_WHAT IS BEING ASKED_
Start with the first line of the material. Repeat each line exactly through the one that contains "Electricité : (357, 1236)".

_SUPPLIED INFORMATION_

Content starts

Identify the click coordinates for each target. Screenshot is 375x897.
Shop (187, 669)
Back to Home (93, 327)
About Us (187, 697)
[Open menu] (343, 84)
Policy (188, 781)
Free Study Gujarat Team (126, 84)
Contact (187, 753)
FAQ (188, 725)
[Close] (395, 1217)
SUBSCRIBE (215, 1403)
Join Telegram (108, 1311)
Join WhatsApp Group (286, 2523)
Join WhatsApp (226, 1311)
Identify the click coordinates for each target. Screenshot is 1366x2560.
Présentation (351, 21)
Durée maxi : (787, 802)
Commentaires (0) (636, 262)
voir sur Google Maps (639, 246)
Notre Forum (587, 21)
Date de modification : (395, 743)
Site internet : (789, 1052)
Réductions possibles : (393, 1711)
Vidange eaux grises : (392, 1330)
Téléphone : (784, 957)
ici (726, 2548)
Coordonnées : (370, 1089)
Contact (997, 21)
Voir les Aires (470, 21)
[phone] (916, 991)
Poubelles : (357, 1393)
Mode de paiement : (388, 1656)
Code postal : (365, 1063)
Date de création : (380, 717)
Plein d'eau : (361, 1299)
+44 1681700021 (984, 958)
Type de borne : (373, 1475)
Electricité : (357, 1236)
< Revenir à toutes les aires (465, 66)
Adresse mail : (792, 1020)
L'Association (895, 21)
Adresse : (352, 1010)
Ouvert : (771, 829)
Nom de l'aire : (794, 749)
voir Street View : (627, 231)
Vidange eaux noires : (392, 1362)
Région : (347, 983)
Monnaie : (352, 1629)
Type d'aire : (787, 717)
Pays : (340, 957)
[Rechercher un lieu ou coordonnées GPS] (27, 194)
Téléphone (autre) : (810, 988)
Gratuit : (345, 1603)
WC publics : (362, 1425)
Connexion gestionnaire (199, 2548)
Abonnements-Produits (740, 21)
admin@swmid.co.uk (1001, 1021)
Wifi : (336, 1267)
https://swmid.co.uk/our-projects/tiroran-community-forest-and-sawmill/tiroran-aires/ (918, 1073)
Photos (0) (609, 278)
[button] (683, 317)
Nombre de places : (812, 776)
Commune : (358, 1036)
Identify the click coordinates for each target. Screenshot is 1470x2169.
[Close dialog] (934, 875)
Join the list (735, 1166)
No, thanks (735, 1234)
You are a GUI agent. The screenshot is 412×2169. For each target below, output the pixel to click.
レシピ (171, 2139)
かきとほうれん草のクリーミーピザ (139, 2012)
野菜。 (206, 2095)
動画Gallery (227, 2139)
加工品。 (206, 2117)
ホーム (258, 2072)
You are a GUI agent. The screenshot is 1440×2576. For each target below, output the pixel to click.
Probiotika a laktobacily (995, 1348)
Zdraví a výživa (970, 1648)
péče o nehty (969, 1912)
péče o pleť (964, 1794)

Content ends

_ANSWER SPACE_
Identify the click coordinates for each target. Screenshot is 375x897.
Shop (187, 669)
Back to Home (93, 327)
About Us (187, 697)
[Open menu] (343, 84)
Policy (188, 781)
Free Study Gujarat Team (126, 84)
Contact (187, 753)
FAQ (188, 725)
[Close] (395, 1217)
SUBSCRIBE (215, 1403)
Join Telegram (108, 1311)
Join WhatsApp Group (286, 2523)
Join WhatsApp (226, 1311)
Identify the click coordinates for each target. Screenshot is 1366x2560.
Présentation (351, 21)
Durée maxi : (787, 802)
Commentaires (0) (636, 262)
voir sur Google Maps (639, 246)
Notre Forum (587, 21)
Date de modification : (395, 743)
Site internet : (789, 1052)
Réductions possibles : (393, 1711)
Vidange eaux grises : (392, 1330)
Téléphone : (784, 957)
ici (726, 2548)
Coordonnées : (370, 1089)
Contact (997, 21)
Voir les Aires (470, 21)
[phone] (916, 991)
Poubelles : (357, 1393)
Mode de paiement : (388, 1656)
Code postal : (365, 1063)
Date de création : (380, 717)
Plein d'eau : (361, 1299)
+44 1681700021 (984, 958)
Type de borne : (373, 1475)
Electricité : (357, 1236)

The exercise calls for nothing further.